Provided records Block Start

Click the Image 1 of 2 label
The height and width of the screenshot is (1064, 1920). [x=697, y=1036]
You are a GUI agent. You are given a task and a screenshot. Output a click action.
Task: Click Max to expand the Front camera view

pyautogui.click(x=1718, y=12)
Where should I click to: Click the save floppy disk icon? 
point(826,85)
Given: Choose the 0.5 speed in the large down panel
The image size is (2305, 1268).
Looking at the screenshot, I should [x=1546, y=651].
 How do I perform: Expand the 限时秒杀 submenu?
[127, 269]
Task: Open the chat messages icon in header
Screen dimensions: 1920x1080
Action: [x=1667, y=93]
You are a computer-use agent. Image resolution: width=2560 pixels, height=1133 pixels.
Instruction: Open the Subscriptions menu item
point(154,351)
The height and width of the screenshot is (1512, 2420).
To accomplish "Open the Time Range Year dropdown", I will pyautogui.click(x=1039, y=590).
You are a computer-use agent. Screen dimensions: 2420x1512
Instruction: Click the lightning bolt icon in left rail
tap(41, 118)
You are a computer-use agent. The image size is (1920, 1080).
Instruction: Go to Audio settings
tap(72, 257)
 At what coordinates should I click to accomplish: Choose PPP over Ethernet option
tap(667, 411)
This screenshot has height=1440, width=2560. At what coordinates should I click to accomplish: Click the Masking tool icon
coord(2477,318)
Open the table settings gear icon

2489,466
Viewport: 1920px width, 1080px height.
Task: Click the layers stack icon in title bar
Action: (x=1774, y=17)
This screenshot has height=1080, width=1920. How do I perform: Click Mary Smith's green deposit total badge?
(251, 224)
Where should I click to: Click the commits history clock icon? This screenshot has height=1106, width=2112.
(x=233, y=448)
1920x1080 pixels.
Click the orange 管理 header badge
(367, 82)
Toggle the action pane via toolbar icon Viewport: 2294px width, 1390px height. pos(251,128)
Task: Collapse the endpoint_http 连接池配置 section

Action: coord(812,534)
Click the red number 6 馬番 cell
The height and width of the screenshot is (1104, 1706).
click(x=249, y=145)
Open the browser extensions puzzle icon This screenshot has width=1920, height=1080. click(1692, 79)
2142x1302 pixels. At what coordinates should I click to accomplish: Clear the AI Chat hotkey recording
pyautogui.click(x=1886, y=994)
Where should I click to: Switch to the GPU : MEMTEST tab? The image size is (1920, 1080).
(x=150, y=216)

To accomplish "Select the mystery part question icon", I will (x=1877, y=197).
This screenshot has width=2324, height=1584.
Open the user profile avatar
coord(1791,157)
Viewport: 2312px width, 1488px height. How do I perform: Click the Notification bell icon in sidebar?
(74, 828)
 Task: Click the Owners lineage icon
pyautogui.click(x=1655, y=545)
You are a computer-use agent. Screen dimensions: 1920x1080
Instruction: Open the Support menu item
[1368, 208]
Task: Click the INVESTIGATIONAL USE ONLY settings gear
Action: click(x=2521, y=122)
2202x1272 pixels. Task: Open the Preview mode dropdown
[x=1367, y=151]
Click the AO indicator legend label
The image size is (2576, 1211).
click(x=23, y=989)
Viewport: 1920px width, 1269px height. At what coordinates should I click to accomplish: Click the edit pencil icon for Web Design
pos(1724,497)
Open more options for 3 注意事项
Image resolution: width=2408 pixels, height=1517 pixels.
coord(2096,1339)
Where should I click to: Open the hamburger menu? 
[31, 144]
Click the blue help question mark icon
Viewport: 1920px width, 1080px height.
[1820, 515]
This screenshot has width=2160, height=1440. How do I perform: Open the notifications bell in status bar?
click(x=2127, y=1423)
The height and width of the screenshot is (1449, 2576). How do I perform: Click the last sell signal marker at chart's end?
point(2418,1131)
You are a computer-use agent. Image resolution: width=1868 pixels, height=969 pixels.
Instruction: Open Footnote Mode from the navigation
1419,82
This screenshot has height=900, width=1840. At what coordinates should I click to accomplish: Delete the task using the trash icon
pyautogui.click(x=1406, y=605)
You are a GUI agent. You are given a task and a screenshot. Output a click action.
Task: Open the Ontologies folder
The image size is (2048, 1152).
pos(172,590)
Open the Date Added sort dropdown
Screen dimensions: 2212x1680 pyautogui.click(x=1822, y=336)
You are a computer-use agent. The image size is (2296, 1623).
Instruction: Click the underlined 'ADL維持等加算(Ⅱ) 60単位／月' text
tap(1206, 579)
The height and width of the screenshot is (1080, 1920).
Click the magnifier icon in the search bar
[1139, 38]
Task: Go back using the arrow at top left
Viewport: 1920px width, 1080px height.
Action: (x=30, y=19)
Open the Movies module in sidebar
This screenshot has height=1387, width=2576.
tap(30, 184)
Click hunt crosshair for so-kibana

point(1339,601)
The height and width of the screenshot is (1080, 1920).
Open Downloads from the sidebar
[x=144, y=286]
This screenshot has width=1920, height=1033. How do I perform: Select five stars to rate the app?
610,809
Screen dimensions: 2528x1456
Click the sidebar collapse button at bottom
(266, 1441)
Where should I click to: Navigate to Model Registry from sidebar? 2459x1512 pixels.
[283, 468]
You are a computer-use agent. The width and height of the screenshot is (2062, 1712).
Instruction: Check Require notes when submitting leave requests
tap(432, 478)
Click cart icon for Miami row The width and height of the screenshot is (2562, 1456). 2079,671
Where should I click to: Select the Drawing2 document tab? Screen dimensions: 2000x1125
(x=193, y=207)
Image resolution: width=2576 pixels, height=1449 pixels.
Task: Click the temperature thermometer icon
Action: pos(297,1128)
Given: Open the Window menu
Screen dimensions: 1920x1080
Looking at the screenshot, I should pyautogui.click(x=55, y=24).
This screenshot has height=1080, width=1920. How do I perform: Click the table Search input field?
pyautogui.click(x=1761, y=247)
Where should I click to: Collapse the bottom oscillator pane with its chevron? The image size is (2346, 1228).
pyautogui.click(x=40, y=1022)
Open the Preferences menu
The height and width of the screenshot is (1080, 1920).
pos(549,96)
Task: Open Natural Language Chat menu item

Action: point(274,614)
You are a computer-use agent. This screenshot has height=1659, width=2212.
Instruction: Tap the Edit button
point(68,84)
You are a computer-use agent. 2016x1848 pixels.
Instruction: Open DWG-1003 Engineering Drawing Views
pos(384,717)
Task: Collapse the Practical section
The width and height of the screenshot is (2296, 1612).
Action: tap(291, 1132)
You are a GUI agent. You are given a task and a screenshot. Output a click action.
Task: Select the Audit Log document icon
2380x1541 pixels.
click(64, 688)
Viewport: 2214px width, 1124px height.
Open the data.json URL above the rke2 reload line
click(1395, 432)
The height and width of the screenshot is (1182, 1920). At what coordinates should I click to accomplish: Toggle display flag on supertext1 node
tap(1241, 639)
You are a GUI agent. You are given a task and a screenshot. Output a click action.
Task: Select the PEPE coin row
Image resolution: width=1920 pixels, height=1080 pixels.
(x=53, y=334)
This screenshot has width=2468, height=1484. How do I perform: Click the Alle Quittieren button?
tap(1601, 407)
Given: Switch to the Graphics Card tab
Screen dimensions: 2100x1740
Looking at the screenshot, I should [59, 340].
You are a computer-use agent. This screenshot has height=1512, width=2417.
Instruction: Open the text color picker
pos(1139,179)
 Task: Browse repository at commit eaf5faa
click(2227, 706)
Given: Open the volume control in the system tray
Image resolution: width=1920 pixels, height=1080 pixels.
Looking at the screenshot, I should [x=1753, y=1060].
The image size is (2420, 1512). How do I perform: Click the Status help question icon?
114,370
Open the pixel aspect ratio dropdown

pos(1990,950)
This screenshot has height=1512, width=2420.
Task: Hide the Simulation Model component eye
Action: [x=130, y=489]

Provided records Block End

◆ **Your task**
Exactly as given, repeat every record above.

◆ **Answer to this task**
Click the Image 1 of 2 label
The height and width of the screenshot is (1064, 1920). [x=697, y=1036]
You are a GUI agent. You are given a task and a screenshot. Output a click action.
Task: Click Max to expand the Front camera view

pyautogui.click(x=1718, y=12)
Where should I click to: Click the save floppy disk icon? 
point(826,85)
Given: Choose the 0.5 speed in the large down panel
The image size is (2305, 1268).
Looking at the screenshot, I should [x=1546, y=651].
 How do I perform: Expand the 限时秒杀 submenu?
[127, 269]
Task: Open the chat messages icon in header
Screen dimensions: 1920x1080
Action: [x=1667, y=93]
You are a computer-use agent. Image resolution: width=2560 pixels, height=1133 pixels.
Instruction: Open the Subscriptions menu item
point(154,351)
The height and width of the screenshot is (1512, 2420).
To accomplish "Open the Time Range Year dropdown", I will pyautogui.click(x=1039, y=590).
You are a computer-use agent. Screen dimensions: 2420x1512
Instruction: Click the lightning bolt icon in left rail
tap(41, 118)
You are a computer-use agent. The image size is (1920, 1080).
Instruction: Go to Audio settings
tap(72, 257)
 At what coordinates should I click to accomplish: Choose PPP over Ethernet option
tap(667, 411)
This screenshot has height=1440, width=2560. At what coordinates should I click to accomplish: Click the Masking tool icon
coord(2477,318)
Open the table settings gear icon

2489,466
Viewport: 1920px width, 1080px height.
Task: Click the layers stack icon in title bar
Action: (x=1774, y=17)
This screenshot has height=1080, width=1920. How do I perform: Click Mary Smith's green deposit total badge?
(251, 224)
Where should I click to: Click the commits history clock icon? This screenshot has height=1106, width=2112.
(x=233, y=448)
1920x1080 pixels.
Click the orange 管理 header badge
(367, 82)
Toggle the action pane via toolbar icon Viewport: 2294px width, 1390px height. pos(251,128)
Task: Collapse the endpoint_http 连接池配置 section

Action: coord(812,534)
Click the red number 6 馬番 cell
The height and width of the screenshot is (1104, 1706).
click(x=249, y=145)
Open the browser extensions puzzle icon This screenshot has width=1920, height=1080. click(1692, 79)
2142x1302 pixels. At what coordinates should I click to accomplish: Clear the AI Chat hotkey recording
pyautogui.click(x=1886, y=994)
Where should I click to: Switch to the GPU : MEMTEST tab? The image size is (1920, 1080).
(x=150, y=216)

To accomplish "Select the mystery part question icon", I will (x=1877, y=197).
This screenshot has width=2324, height=1584.
Open the user profile avatar
coord(1791,157)
Viewport: 2312px width, 1488px height. How do I perform: Click the Notification bell icon in sidebar?
(74, 828)
 Task: Click the Owners lineage icon
pyautogui.click(x=1655, y=545)
You are a computer-use agent. Screen dimensions: 1920x1080
Instruction: Open the Support menu item
[1368, 208]
Task: Click the INVESTIGATIONAL USE ONLY settings gear
Action: click(x=2521, y=122)
2202x1272 pixels. Task: Open the Preview mode dropdown
[x=1367, y=151]
Click the AO indicator legend label
The image size is (2576, 1211).
click(x=23, y=989)
Viewport: 1920px width, 1269px height. At what coordinates should I click to accomplish: Click the edit pencil icon for Web Design
pos(1724,497)
Open more options for 3 注意事项
Image resolution: width=2408 pixels, height=1517 pixels.
coord(2096,1339)
Where should I click to: Open the hamburger menu? 
[31, 144]
Click the blue help question mark icon
Viewport: 1920px width, 1080px height.
[1820, 515]
This screenshot has width=2160, height=1440. How do I perform: Open the notifications bell in status bar?
click(x=2127, y=1423)
The height and width of the screenshot is (1449, 2576). How do I perform: Click the last sell signal marker at chart's end?
point(2418,1131)
You are a computer-use agent. Image resolution: width=1868 pixels, height=969 pixels.
Instruction: Open Footnote Mode from the navigation
1419,82
This screenshot has height=900, width=1840. At what coordinates should I click to accomplish: Delete the task using the trash icon
pyautogui.click(x=1406, y=605)
You are a GUI agent. You are given a task and a screenshot. Output a click action.
Task: Open the Ontologies folder
The image size is (2048, 1152).
pos(172,590)
Open the Date Added sort dropdown
Screen dimensions: 2212x1680 pyautogui.click(x=1822, y=336)
You are a computer-use agent. The image size is (2296, 1623).
Instruction: Click the underlined 'ADL維持等加算(Ⅱ) 60単位／月' text
tap(1206, 579)
The height and width of the screenshot is (1080, 1920).
Click the magnifier icon in the search bar
[1139, 38]
Task: Go back using the arrow at top left
Viewport: 1920px width, 1080px height.
Action: (x=30, y=19)
Open the Movies module in sidebar
This screenshot has height=1387, width=2576.
tap(30, 184)
Click hunt crosshair for so-kibana

point(1339,601)
The height and width of the screenshot is (1080, 1920).
Open Downloads from the sidebar
[x=144, y=286]
This screenshot has width=1920, height=1033. How do I perform: Select five stars to rate the app?
610,809
Screen dimensions: 2528x1456
Click the sidebar collapse button at bottom
(266, 1441)
Where should I click to: Navigate to Model Registry from sidebar? 2459x1512 pixels.
[283, 468]
You are a computer-use agent. The width and height of the screenshot is (2062, 1712).
Instruction: Check Require notes when submitting leave requests
tap(432, 478)
Click cart icon for Miami row The width and height of the screenshot is (2562, 1456). 2079,671
Where should I click to: Select the Drawing2 document tab? Screen dimensions: 2000x1125
(x=193, y=207)
Image resolution: width=2576 pixels, height=1449 pixels.
Task: Click the temperature thermometer icon
Action: pos(297,1128)
Given: Open the Window menu
Screen dimensions: 1920x1080
Looking at the screenshot, I should pyautogui.click(x=55, y=24).
This screenshot has height=1080, width=1920. How do I perform: Click the table Search input field?
pyautogui.click(x=1761, y=247)
Where should I click to: Collapse the bottom oscillator pane with its chevron? The image size is (2346, 1228).
pyautogui.click(x=40, y=1022)
Open the Preferences menu
The height and width of the screenshot is (1080, 1920).
pos(549,96)
Task: Open Natural Language Chat menu item

Action: point(274,614)
You are a computer-use agent. This screenshot has height=1659, width=2212.
Instruction: Tap the Edit button
point(68,84)
You are a computer-use agent. 2016x1848 pixels.
Instruction: Open DWG-1003 Engineering Drawing Views
pos(384,717)
Task: Collapse the Practical section
The width and height of the screenshot is (2296, 1612).
Action: tap(291, 1132)
You are a GUI agent. You are given a task and a screenshot. Output a click action.
Task: Select the Audit Log document icon
2380x1541 pixels.
click(64, 688)
Viewport: 2214px width, 1124px height.
Open the data.json URL above the rke2 reload line
click(1395, 432)
The height and width of the screenshot is (1182, 1920). At what coordinates should I click to accomplish: Toggle display flag on supertext1 node
tap(1241, 639)
You are a GUI agent. You are given a task and a screenshot. Output a click action.
Task: Select the PEPE coin row
Image resolution: width=1920 pixels, height=1080 pixels.
(x=53, y=334)
This screenshot has width=2468, height=1484. How do I perform: Click the Alle Quittieren button?
tap(1601, 407)
Given: Switch to the Graphics Card tab
Screen dimensions: 2100x1740
Looking at the screenshot, I should [59, 340].
You are a computer-use agent. This screenshot has height=1512, width=2417.
Instruction: Open the text color picker
pos(1139,179)
 Task: Browse repository at commit eaf5faa
click(2227, 706)
Given: Open the volume control in the system tray
Image resolution: width=1920 pixels, height=1080 pixels.
Looking at the screenshot, I should [x=1753, y=1060].
The image size is (2420, 1512). How do I perform: Click the Status help question icon?
114,370
Open the pixel aspect ratio dropdown

pos(1990,950)
This screenshot has height=1512, width=2420.
Task: Hide the Simulation Model component eye
Action: [x=130, y=489]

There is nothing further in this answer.